Quick, dirty, cheap

A look at the Prototyping phase of the Business Design process

Milos Prokic
2 min readSep 14, 2016

Note: The following is the third in a four-part series detailing the phases of NEXT’s Business Design process, which takes teams of innovators from an initial insight to a fully-fledged business case.

“Vision without execution is hallucination.” — Thomas Edison

The Prototyping phase is all about the user. Teams will “think with their hands” to bring their concept to life. Using a tangible version of their Solution/Value Proposition created during the Visioning phase, they will analyze user testing, gather feedback, and improve their Solution.

Hopefully, you’ll fail

Iterative trial, feedback, and adaptation are key in the Prototyping phase, which means quick, dirty, and cheap is the way to go. This will allow you to fail at next to no cost, financially or otherwise. Try to celebrate your failures, if at all possible — think of them as discoveries regarding ways to improve your concept.

While Prototyping, teams will also pull in users and experts early and often, seeking advice and feedback. The trick here is not to get defensive — instead, simply listen, taking in as much as you can and using that information to refine your Solution/Value Proposition.

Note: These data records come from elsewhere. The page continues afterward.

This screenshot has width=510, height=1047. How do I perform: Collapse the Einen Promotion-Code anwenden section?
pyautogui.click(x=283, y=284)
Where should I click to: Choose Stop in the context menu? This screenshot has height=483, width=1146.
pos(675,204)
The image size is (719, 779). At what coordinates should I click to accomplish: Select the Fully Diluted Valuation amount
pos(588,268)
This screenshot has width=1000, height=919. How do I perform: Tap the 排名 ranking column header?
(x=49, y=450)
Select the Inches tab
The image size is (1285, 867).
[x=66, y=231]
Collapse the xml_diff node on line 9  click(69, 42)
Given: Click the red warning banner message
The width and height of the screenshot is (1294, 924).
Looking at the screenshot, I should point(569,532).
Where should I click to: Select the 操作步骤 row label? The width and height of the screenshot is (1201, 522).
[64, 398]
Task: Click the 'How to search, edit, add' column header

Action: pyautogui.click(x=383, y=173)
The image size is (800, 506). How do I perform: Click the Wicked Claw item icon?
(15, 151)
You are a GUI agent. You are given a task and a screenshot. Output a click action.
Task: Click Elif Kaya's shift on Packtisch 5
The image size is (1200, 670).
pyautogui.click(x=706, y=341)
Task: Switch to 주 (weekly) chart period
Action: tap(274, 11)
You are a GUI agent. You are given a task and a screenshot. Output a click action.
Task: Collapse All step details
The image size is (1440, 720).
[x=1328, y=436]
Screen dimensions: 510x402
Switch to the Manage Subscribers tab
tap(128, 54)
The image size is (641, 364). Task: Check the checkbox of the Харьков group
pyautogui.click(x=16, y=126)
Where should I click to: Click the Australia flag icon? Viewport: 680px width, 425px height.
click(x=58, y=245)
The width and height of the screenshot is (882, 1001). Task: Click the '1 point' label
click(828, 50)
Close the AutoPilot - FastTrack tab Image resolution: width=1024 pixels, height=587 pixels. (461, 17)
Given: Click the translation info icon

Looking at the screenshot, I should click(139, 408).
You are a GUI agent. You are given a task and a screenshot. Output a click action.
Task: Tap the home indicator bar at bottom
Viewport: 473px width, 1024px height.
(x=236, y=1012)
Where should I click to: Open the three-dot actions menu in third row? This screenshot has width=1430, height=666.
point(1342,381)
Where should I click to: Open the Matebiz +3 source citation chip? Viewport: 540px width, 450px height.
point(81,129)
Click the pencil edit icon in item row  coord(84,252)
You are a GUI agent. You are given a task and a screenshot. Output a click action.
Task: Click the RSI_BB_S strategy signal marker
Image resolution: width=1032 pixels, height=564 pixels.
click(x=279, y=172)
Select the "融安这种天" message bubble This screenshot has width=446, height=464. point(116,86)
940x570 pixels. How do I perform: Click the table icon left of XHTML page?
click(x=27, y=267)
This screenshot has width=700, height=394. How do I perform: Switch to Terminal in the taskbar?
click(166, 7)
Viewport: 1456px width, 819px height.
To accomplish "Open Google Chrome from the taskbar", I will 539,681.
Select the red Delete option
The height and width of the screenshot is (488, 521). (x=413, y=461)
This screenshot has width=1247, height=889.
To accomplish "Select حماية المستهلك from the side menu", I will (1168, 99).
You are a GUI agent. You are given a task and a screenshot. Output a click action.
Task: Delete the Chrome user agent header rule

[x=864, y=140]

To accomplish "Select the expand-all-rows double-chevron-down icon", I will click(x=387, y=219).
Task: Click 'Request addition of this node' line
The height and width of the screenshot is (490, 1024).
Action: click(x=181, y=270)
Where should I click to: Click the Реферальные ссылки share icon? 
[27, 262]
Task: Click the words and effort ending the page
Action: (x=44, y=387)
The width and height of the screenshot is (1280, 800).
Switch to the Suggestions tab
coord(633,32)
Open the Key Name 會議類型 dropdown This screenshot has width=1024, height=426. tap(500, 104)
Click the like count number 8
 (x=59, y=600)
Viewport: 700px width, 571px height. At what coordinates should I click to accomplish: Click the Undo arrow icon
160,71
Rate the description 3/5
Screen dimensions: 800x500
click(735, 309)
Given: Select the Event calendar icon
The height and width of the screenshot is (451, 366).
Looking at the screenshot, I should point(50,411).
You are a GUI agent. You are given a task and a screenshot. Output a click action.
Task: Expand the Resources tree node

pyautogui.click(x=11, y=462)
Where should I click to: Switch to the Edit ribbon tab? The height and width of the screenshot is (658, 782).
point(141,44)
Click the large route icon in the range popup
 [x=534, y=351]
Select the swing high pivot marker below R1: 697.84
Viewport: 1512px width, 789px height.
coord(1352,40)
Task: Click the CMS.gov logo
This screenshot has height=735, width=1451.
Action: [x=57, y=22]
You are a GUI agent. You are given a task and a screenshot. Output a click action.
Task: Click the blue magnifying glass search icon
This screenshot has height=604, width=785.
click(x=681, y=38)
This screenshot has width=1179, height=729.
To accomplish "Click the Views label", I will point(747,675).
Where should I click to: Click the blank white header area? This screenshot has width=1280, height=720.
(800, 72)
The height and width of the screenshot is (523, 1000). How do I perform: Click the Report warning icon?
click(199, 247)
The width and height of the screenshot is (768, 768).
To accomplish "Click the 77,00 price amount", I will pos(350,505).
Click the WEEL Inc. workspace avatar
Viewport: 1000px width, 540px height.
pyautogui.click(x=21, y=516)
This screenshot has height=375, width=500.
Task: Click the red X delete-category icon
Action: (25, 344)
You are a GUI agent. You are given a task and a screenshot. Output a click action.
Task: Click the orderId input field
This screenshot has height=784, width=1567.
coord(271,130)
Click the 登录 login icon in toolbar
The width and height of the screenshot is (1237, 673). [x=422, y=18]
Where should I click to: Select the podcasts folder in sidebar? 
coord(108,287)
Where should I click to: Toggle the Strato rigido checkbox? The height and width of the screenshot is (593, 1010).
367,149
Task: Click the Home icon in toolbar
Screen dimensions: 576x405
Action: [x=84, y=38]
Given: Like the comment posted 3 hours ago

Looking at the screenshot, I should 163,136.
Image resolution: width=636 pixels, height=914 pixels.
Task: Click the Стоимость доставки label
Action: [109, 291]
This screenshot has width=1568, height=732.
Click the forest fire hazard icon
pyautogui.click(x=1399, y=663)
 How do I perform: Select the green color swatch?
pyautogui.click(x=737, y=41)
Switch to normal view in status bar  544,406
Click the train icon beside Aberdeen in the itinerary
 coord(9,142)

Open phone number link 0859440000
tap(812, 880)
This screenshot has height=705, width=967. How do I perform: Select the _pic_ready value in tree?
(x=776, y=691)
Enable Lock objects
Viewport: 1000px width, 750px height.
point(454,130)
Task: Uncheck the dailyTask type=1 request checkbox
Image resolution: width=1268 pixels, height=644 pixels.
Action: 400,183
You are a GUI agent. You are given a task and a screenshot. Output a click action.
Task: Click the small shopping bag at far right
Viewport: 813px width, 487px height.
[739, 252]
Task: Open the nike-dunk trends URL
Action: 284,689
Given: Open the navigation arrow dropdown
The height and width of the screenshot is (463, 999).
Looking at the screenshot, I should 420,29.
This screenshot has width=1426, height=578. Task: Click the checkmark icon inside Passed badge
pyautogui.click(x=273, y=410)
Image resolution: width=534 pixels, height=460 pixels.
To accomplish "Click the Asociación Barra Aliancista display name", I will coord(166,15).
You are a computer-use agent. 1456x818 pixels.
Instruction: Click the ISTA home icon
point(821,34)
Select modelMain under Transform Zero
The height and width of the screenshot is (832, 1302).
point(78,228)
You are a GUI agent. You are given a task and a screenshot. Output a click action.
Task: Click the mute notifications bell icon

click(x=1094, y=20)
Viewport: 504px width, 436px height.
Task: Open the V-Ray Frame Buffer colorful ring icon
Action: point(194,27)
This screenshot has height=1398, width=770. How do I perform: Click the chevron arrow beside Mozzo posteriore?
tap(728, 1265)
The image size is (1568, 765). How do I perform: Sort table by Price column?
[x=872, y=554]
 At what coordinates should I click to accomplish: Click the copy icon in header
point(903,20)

More than 5 Design Tasks are available during Prototyping, such as:

  1. Scale Modeling — Build a simple physical representation of the idea for feedback and improvement.
  2. Storyboarding — Sketch the user experience for feedback and improvement.
  3. Role Playing — Enact your Value Proposition to elicit user feedback.
  4. Look Before You Leap — revisit your key assumptions to further strenghten your Solution/Value Proposition.

It’s alive!

The end of the Prototyping phase will, obviously, see teams with a finished prototype of their solution, which can be published to the Business Canvas. Depending on the tangibility of a team’s particular project, this prototype will be either a model or a sketch. Regardless, it will provide teams with the feedback they need to improve and polish their Solution/Value Proposition as they move into the final phase of the Business Design process.

Having user-tested their prototype, teams will now have all the information needed to truly understand the desirability of their product.

Stay tuned for next week’s entry to the “Business Design process” series: Scaling.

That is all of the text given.